━━━ Data in this exercise
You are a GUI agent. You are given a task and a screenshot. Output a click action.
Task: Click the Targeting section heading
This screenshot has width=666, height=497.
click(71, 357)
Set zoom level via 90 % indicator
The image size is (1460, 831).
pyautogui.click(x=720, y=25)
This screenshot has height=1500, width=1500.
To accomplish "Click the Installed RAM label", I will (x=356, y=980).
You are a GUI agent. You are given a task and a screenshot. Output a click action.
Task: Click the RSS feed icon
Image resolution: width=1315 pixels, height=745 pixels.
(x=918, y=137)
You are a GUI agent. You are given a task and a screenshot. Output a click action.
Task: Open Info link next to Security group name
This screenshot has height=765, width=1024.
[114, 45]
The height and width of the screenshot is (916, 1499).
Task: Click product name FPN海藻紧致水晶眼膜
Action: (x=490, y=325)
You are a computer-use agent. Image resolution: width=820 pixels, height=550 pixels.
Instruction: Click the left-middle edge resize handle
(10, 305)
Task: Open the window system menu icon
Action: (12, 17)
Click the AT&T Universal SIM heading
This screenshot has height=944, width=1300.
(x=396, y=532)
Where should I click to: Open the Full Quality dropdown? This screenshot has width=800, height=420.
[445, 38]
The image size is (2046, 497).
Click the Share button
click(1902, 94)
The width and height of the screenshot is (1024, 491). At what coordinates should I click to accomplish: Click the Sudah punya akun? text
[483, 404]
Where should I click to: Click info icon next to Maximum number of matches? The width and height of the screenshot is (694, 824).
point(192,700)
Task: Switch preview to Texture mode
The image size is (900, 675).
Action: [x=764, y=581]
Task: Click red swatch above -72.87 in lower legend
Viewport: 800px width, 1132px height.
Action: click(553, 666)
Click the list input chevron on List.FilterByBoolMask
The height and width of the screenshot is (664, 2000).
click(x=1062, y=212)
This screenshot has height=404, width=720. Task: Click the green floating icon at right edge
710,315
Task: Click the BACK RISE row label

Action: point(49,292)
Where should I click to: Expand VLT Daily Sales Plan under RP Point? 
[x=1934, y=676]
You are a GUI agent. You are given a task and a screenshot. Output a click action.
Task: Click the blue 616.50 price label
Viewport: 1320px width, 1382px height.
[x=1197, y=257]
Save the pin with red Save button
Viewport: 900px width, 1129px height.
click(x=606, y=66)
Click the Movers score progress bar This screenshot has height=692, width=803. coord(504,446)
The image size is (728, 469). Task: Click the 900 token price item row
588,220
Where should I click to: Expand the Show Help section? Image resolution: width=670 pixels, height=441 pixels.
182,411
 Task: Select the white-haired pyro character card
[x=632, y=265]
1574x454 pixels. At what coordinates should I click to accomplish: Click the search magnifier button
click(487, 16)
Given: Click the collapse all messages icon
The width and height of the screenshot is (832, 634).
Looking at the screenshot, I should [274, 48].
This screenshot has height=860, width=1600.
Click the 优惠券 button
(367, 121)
━━━━━━
_Task brief_: The response should consist of all the entries, copied without any alteration.

_Response box_:
You are a GUI agent. You are given a task and a screenshot. Output a click action.
Task: Click the Targeting section heading
This screenshot has width=666, height=497.
click(71, 357)
Set zoom level via 90 % indicator
The image size is (1460, 831).
pyautogui.click(x=720, y=25)
This screenshot has height=1500, width=1500.
To accomplish "Click the Installed RAM label", I will (x=356, y=980).
You are a GUI agent. You are given a task and a screenshot. Output a click action.
Task: Click the RSS feed icon
Image resolution: width=1315 pixels, height=745 pixels.
(x=918, y=137)
You are a GUI agent. You are given a task and a screenshot. Output a click action.
Task: Open Info link next to Security group name
This screenshot has height=765, width=1024.
[114, 45]
The height and width of the screenshot is (916, 1499).
Task: Click product name FPN海藻紧致水晶眼膜
Action: (x=490, y=325)
You are a computer-use agent. Image resolution: width=820 pixels, height=550 pixels.
Instruction: Click the left-middle edge resize handle
(10, 305)
Task: Open the window system menu icon
Action: (12, 17)
Click the AT&T Universal SIM heading
This screenshot has height=944, width=1300.
(x=396, y=532)
Where should I click to: Open the Full Quality dropdown? This screenshot has width=800, height=420.
[445, 38]
The image size is (2046, 497).
Click the Share button
click(1902, 94)
The width and height of the screenshot is (1024, 491). At what coordinates should I click to accomplish: Click the Sudah punya akun? text
[483, 404]
Where should I click to: Click info icon next to Maximum number of matches? The width and height of the screenshot is (694, 824).
point(192,700)
Task: Switch preview to Texture mode
The image size is (900, 675).
Action: [x=764, y=581]
Task: Click red swatch above -72.87 in lower legend
Viewport: 800px width, 1132px height.
Action: click(553, 666)
Click the list input chevron on List.FilterByBoolMask
The height and width of the screenshot is (664, 2000).
click(x=1062, y=212)
This screenshot has height=404, width=720. Task: Click the green floating icon at right edge
710,315
Task: Click the BACK RISE row label

Action: point(49,292)
Where should I click to: Expand VLT Daily Sales Plan under RP Point? 
[x=1934, y=676]
You are a GUI agent. You are given a task and a screenshot. Output a click action.
Task: Click the blue 616.50 price label
Viewport: 1320px width, 1382px height.
[x=1197, y=257]
Save the pin with red Save button
Viewport: 900px width, 1129px height.
click(x=606, y=66)
Click the Movers score progress bar This screenshot has height=692, width=803. coord(504,446)
The image size is (728, 469). Task: Click the 900 token price item row
588,220
Where should I click to: Expand the Show Help section? Image resolution: width=670 pixels, height=441 pixels.
182,411
 Task: Select the white-haired pyro character card
[x=632, y=265]
1574x454 pixels. At what coordinates should I click to accomplish: Click the search magnifier button
click(487, 16)
Given: Click the collapse all messages icon
The width and height of the screenshot is (832, 634).
Looking at the screenshot, I should [274, 48].
This screenshot has height=860, width=1600.
Click the 优惠券 button
(367, 121)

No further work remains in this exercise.